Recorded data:
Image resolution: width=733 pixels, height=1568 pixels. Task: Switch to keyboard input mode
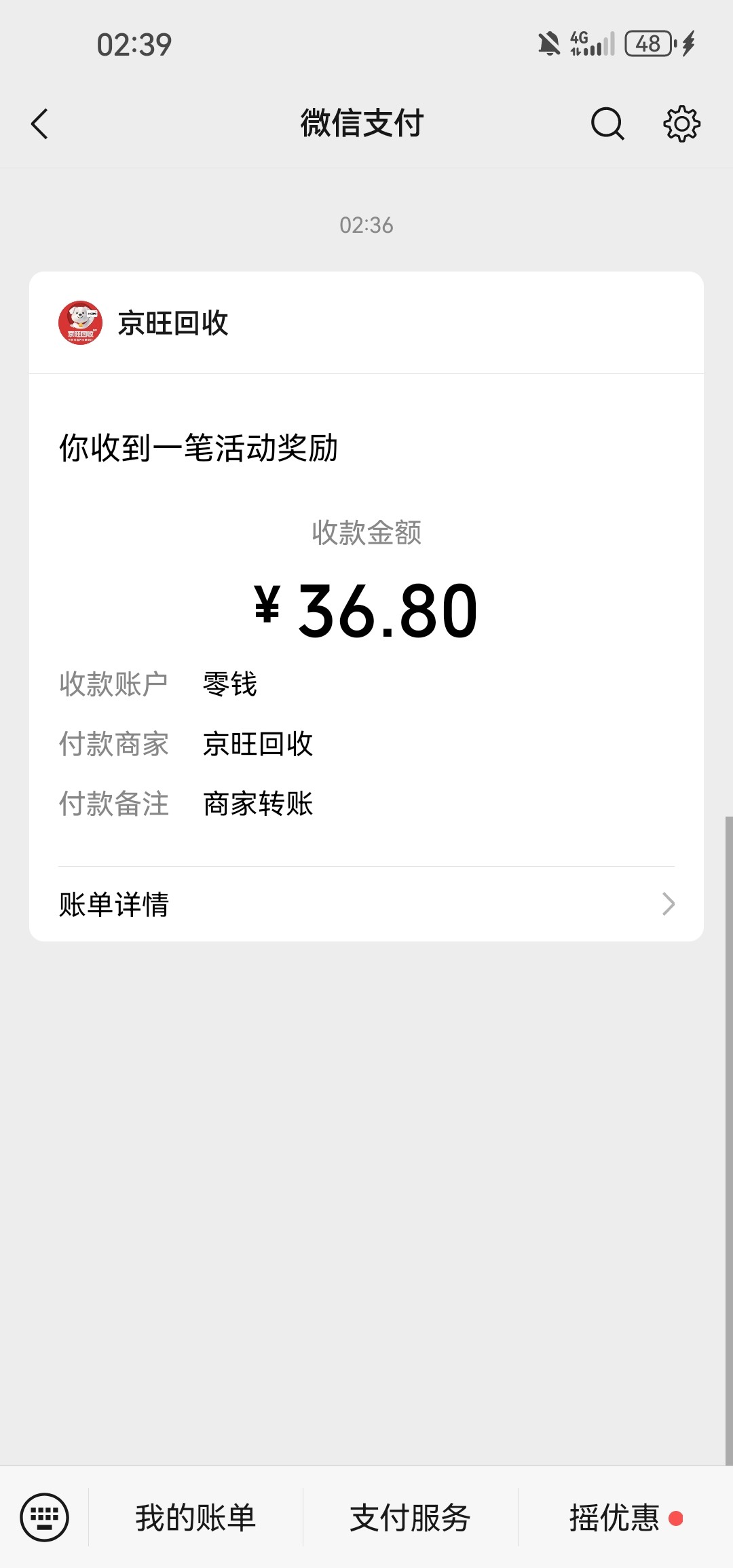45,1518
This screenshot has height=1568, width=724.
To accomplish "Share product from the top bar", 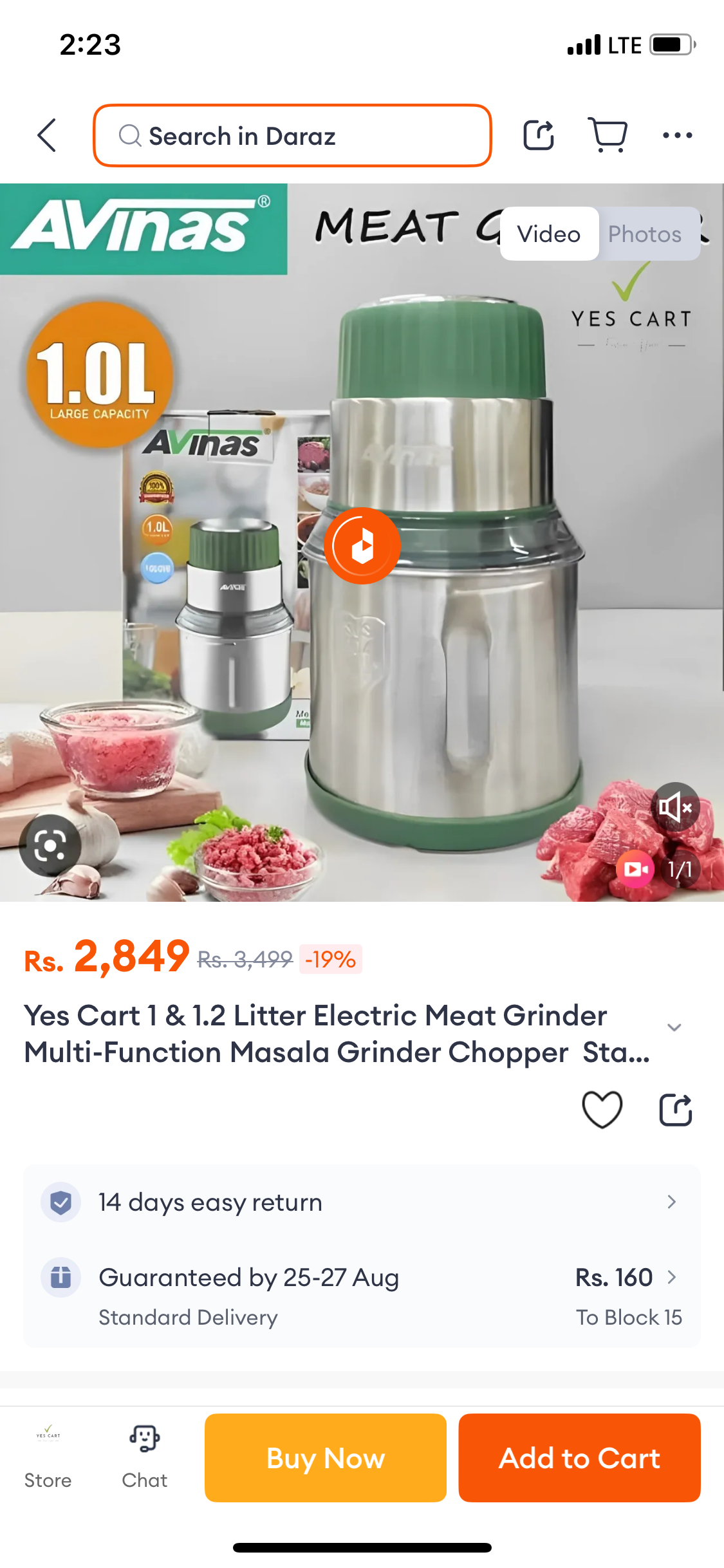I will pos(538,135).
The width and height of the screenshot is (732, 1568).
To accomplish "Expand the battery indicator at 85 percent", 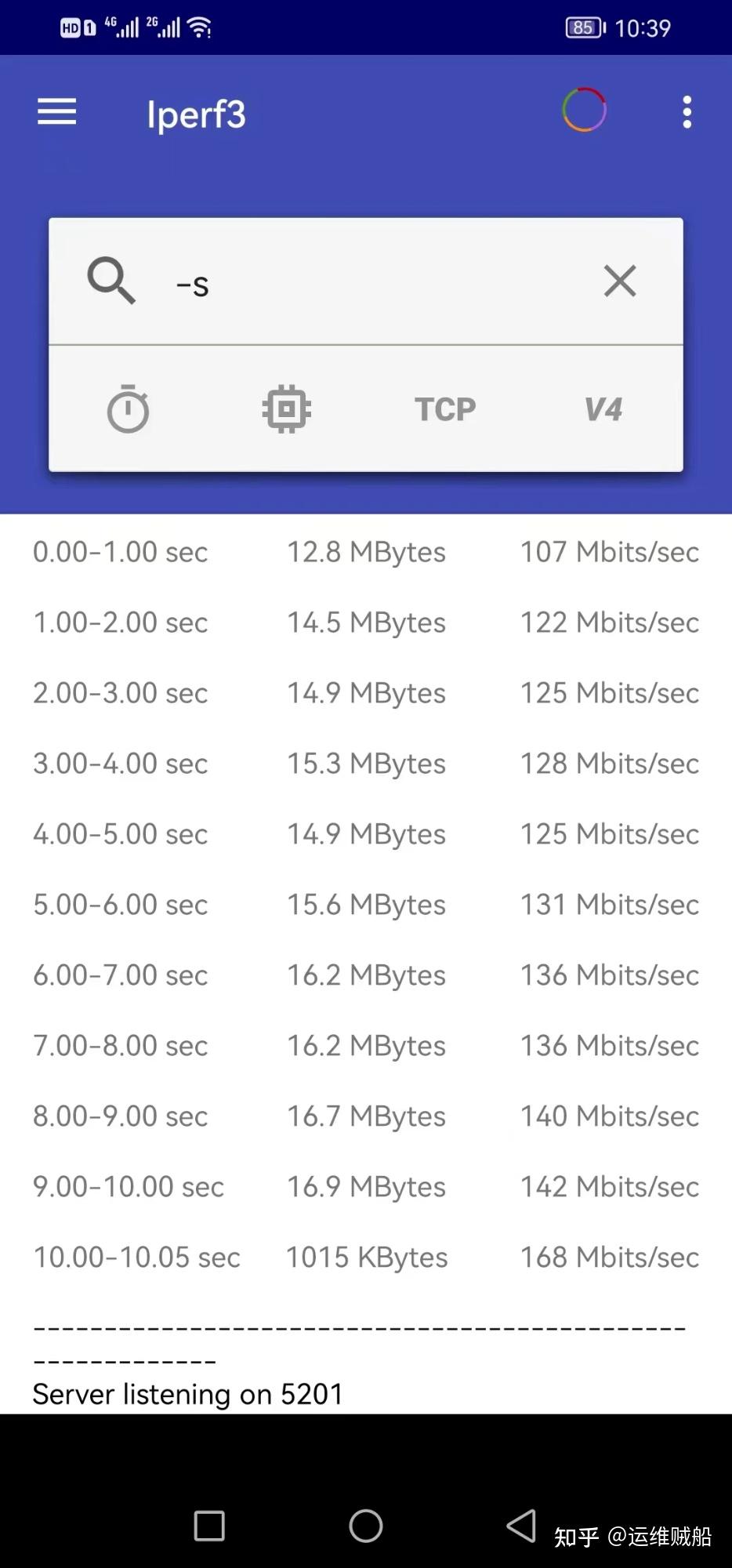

---

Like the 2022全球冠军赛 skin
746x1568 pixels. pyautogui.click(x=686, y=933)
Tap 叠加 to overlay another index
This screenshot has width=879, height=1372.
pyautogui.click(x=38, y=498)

== Given problem ==
Output the lines of these records starting at the line that contains "The width and" and ending at the line that contains "the battery indicator", reproducing them exactly. Leave the pictures out of your answer.

== Solution to this problem ==
The width and height of the screenshot is (732, 1568).
To accomplish "Expand the battery indicator at 85 percent", 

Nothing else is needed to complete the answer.